Breathing Techniques & Stress/Anxiety


Anxiety is a common problem in the U.S. Current statistics say that 31% of people in the U.S. alone will experience an anxiety disorder at some point in their lifetimes. Unfortunately, with chronic stress you run the risk of burnout which has become a commonly reported problem within the last ten years. While the following article details breathing techniques that can lessen anxiety, sometimes chronic anxiety can be a lot more complicated than a simple technique can fix. If you find yourself experiencing such intense anxiety that it is impeding into your daily life, please talk to your primary care provider or a licensed mental health professional about treatment options.

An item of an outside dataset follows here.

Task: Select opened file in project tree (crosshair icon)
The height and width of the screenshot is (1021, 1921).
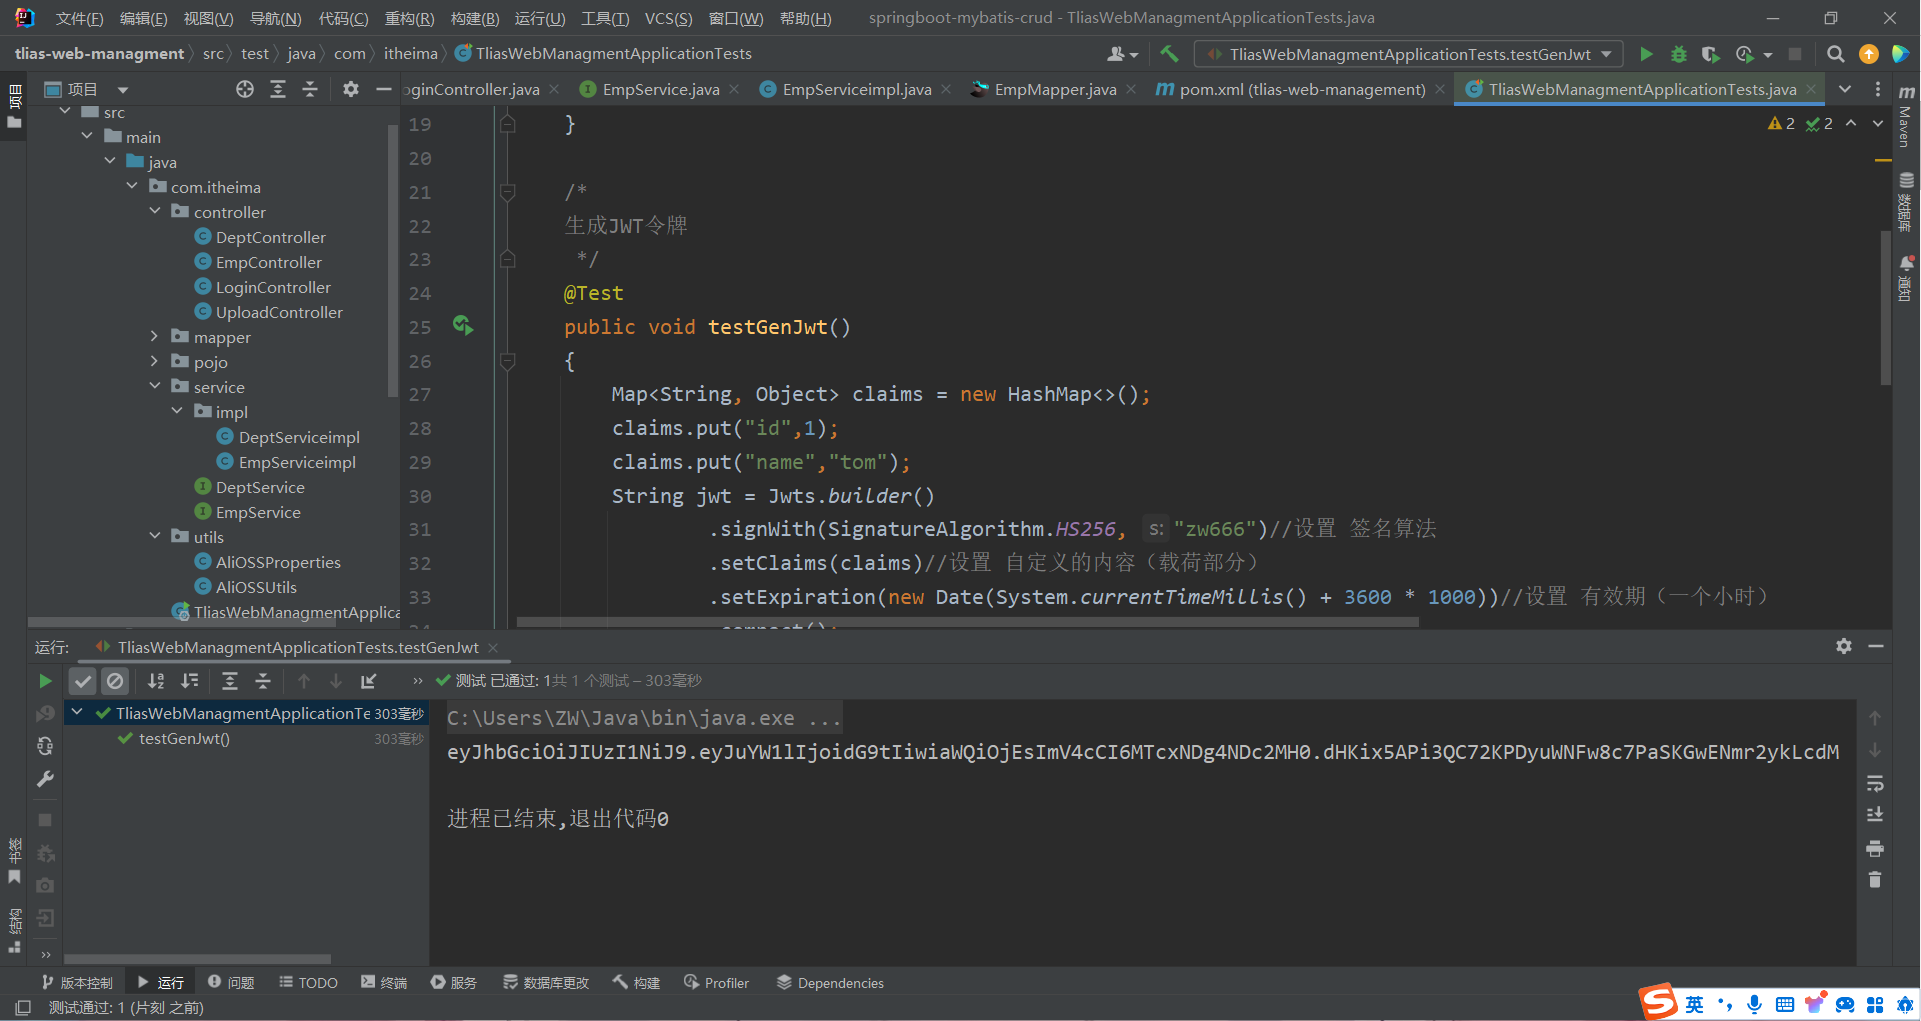Action: click(x=244, y=90)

Breathing techniques can be an amazing tool to have on hand if you experience chronic anxiety in your every day life. While the use of breathing techniques can often sound like such a simple and holistic solution, there is scientific proof that breathing techniques can have an effect in moments of high stress.

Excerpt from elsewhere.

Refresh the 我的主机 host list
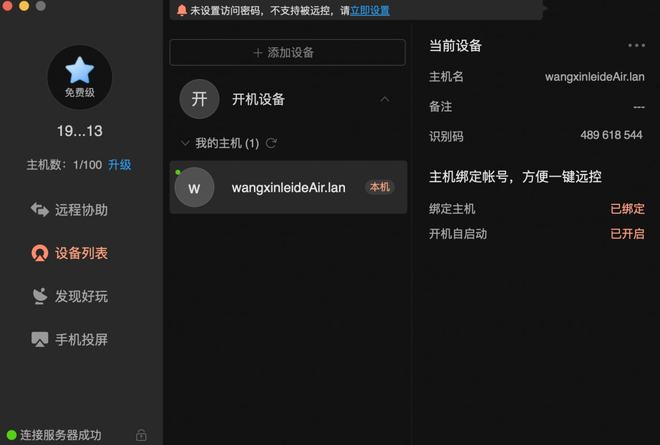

Studies show that copying a deliberately slow breathing pattern can trigger a relaxation response. “Deliberately copying a relaxed breathing pattern seems to calm the nervous system that controls the body’s involuntary functions”(1). Some changes that can occur as a result include lowered blood pressure and heart rate, and reduced levels of stress hormones in the blood.(1)

A very common breathing technique that is taught and is easy to remember is box breathing. There are graphics available on the internet, but the idea with box breathing is that you inhale for four seconds, hold for four seconds, exhale for four seconds, and hold for four seconds.

Chiropractic care can also be a factor in reducing anxiety. When you are in pain it can affect you mentally. Chiropractic treatment reduces pain, eases muscle tension, and facilitates the brains ability to cope with the stresses of life.